For thousands of Southern Californians, the morning commute means "Morning Edition" and the afternoon commute "All Things Considered." So fully institutionalized have the daily news programs of National Public Radio become that many by now have forgotten in what parlous condition this private but nonprofit venture in serious radio news was as recently as a decade ago.
That NPR has not just survived but flourished since then is due in large measure to Douglas J. Bennet, who became its president in 1983 but is now moving on to be assistant secretary of state for international organizations. In 1983, NPR had 283 member stations; now it has 460 and a tripled audience: 7.1 million for "Morning Edition" and 6.6 million for "All Things Considered." Bennet, who engineered a major financial turnaround, in part, by restructuring the way NPR relates to its member stations, brought two strengths to his job: first, organizational skills honed by years of administrative work in government as well as in foundations; second, the broad vision of a Harvard Ph.D. in history.

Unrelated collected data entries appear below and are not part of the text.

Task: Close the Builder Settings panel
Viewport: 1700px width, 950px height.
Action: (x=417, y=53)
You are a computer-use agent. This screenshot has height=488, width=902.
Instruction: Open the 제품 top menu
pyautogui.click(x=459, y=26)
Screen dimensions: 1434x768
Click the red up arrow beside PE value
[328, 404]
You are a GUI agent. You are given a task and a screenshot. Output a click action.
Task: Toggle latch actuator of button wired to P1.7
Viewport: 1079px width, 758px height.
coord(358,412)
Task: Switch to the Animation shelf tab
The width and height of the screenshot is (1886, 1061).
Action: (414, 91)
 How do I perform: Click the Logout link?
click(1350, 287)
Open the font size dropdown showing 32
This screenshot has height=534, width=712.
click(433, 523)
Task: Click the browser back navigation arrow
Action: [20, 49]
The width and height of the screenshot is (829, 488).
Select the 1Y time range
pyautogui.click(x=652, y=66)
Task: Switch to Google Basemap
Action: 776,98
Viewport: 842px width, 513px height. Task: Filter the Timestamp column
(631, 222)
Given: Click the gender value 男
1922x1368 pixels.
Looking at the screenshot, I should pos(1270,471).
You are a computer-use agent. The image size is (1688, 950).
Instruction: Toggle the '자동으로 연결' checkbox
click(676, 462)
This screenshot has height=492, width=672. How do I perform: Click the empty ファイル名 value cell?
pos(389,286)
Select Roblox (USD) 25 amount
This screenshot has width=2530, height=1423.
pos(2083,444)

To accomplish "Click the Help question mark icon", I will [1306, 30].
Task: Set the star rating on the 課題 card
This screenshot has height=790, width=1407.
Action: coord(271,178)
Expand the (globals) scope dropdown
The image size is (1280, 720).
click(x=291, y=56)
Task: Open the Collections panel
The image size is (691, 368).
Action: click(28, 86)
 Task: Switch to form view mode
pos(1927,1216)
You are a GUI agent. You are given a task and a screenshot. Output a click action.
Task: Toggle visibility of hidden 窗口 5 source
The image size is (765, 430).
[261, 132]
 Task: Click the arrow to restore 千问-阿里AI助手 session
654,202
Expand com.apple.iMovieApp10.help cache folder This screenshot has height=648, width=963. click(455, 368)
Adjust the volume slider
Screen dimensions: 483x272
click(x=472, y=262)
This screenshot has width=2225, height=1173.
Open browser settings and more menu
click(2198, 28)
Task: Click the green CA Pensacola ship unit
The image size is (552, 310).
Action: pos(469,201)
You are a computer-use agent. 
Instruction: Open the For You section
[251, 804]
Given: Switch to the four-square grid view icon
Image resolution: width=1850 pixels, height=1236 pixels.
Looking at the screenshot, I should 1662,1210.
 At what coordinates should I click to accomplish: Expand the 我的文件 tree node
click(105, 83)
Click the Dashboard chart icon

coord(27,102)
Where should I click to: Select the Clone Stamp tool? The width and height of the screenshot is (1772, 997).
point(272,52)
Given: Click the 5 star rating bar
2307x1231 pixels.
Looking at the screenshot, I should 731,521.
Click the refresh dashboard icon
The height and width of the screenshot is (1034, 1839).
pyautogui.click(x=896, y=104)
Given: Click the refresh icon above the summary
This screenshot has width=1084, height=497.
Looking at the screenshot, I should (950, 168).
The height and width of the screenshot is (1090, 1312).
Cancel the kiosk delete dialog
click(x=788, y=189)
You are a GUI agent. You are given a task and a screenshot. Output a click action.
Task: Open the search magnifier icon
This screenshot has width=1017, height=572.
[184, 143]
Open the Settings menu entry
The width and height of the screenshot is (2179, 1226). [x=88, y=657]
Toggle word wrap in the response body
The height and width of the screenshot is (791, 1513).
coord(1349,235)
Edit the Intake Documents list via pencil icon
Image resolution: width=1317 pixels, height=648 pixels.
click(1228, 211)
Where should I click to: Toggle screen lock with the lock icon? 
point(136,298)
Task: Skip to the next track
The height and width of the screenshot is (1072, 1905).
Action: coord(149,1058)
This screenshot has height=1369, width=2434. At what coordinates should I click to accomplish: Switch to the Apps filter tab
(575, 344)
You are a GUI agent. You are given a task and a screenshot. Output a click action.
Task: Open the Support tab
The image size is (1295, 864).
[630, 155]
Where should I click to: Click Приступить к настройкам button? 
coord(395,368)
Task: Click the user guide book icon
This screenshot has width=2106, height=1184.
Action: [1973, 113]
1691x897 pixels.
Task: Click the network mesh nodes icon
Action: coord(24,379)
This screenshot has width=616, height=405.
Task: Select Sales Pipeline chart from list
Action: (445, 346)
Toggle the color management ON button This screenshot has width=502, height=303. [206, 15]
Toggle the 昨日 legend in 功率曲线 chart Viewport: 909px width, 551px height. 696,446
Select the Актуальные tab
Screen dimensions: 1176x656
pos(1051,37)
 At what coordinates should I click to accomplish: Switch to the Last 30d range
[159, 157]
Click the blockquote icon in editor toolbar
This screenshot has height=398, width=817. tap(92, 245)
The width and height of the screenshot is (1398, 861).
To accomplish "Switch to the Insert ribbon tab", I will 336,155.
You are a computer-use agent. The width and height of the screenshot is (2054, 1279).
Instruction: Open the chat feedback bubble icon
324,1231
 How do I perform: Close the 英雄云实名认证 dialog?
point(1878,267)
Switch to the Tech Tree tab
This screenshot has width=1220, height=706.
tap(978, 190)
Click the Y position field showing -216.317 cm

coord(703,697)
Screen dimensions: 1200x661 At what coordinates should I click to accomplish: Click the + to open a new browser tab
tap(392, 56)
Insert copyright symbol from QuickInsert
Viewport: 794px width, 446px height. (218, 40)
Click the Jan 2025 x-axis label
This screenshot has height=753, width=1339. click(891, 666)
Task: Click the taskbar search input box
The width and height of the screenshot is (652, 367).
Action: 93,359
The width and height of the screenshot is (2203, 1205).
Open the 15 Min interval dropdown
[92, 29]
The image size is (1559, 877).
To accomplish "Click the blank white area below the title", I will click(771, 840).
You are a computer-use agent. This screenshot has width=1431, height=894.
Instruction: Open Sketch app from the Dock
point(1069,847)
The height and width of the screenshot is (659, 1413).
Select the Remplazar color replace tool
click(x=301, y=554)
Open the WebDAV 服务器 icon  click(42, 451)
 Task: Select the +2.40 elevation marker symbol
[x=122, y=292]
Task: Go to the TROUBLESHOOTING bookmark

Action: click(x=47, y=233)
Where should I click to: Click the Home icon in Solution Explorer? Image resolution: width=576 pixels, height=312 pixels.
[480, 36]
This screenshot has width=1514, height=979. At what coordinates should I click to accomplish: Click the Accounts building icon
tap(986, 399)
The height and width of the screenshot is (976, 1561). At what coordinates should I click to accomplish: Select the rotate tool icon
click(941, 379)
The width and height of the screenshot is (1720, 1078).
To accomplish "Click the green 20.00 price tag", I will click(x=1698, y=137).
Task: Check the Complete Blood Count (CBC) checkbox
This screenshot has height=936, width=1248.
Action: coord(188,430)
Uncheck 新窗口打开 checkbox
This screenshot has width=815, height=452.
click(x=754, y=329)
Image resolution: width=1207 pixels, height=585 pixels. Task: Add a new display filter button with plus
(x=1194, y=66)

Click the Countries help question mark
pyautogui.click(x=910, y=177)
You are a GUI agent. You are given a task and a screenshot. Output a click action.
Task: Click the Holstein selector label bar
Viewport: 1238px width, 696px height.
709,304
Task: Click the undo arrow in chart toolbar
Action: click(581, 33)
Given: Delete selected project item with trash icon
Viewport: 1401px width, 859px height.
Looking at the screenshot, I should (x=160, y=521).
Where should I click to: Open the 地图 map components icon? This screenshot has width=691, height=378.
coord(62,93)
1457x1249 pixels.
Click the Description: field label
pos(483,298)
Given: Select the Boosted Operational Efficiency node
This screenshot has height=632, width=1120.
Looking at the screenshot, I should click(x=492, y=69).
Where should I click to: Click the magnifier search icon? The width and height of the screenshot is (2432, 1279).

The challenge to National Public Radio will be finding someone worthy to continue both halves of Bennet's legacy. The news organization he leaves behind requires a journalist with a historian's depth or a historian with a journalist's speed. The news organization he leaves behind requires a superb financial manager as well as a diplomat willing to do his best work behind the scenes. It's a big job. We wish the NPR board of directors every success in finding someone to do it.